“One-sided game is over,” Parliament speaker tells the West

Iranian Parliament passes generalities of anti-sanction plan

December 1, 2020 - 10:58

TEHRAN — Iranian Parliament on Tuesday passed the generalities of a plan aimed at lifting the anti-Iran sanctions and protecting the rights of the Iranian nation.

According to Mehr, 251 lawmakers voted in favor of the generalities of the double-urgency plan, which is dubbed “Strategic Action to Lift Sanctions”.

The bill, put forward by the lawmakers in early November, is part of a broader strategy that aims to lift the United States sanctions on Iran. It aims to force the United States into lifting sanctions on Iran by doubling down on nuclear activities.

After the vote, the MPs shouted “Down with America” and “Down with Israel”.

The development came four days after Iran’s top nuclear scientist, Mohsen Fakhrizadeh, was assassinated near Tehran, in what appeared to be a plot by the U.S. and Israeli regimes.

Speaking after the passing of the plan, Parliament Speaker Mohammad Bagher Ghalibaf said the move’s message to the enemies was that the “one-sided game is over.”

The bill requires the government to raise uranium enrichment levels to 20% and install advanced centrifuges. 

According to the 9-article bill, the Atomic Energy Organization of Iran (AEOI) will be required to produce and store at least 120 kilograms of enriched uranium with 20 percent purity at the Fordow nuclear facility every year, and to fulfil the country’s peaceful industrial demands with uranium enriched above 20%.
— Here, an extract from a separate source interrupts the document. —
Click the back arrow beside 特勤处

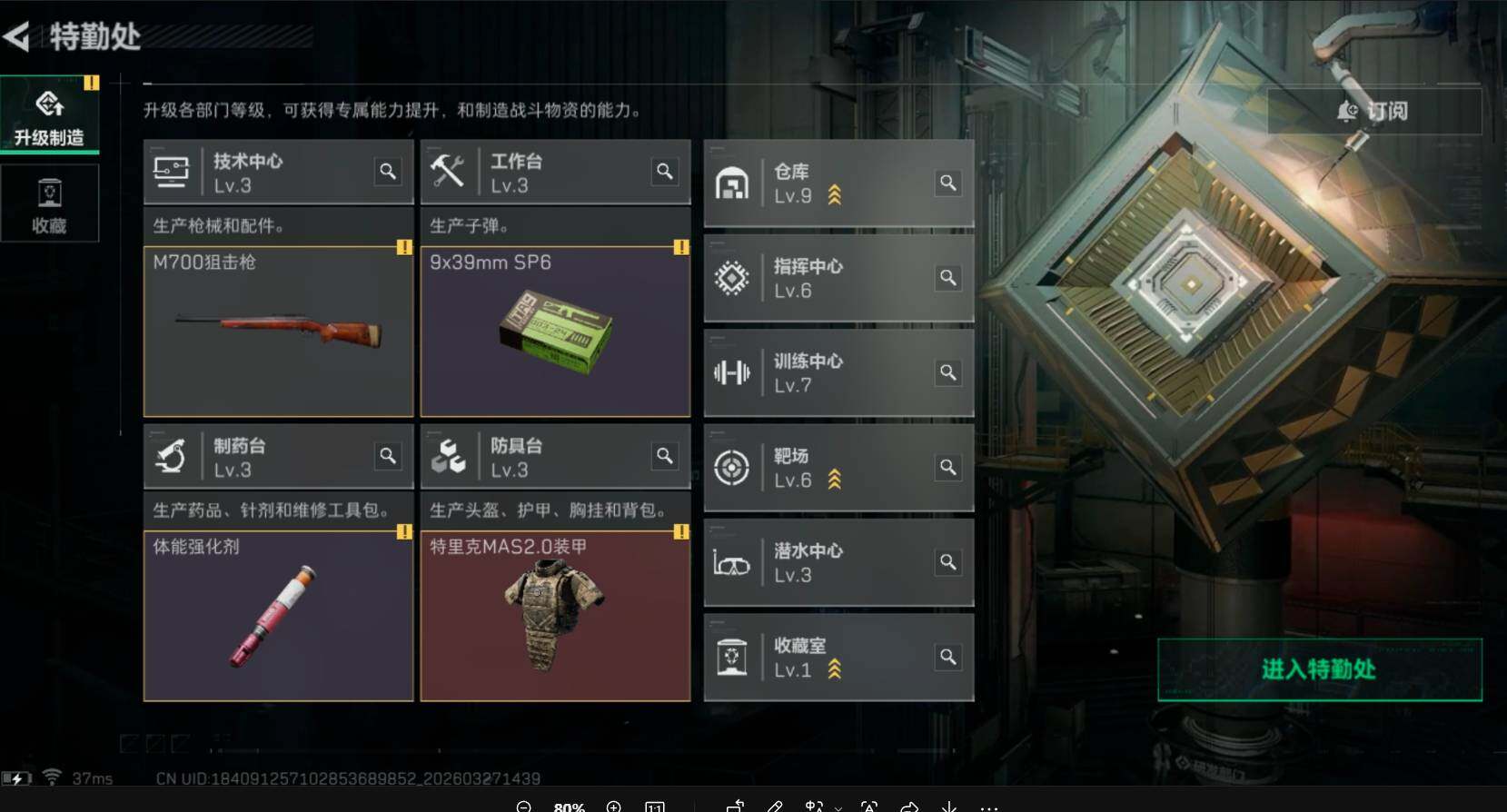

Once the bill becomes a law, it will oblige the AEOI to increase the monthly output of enriched uranium for various peaceful purposes with different purity levels by at least 500 kg.

The bill entails uranium enrichment activities with at least 1,000 IR-2M centrifuge machines at Natanz within three months after the ratification of the law, and compels the AEOI to launch uranium enrichment as well as research and development activities with at least 164 IR-6 centrifuges and increase the number of centrifuge machines to 1,000 within a year after the ratification of the bill.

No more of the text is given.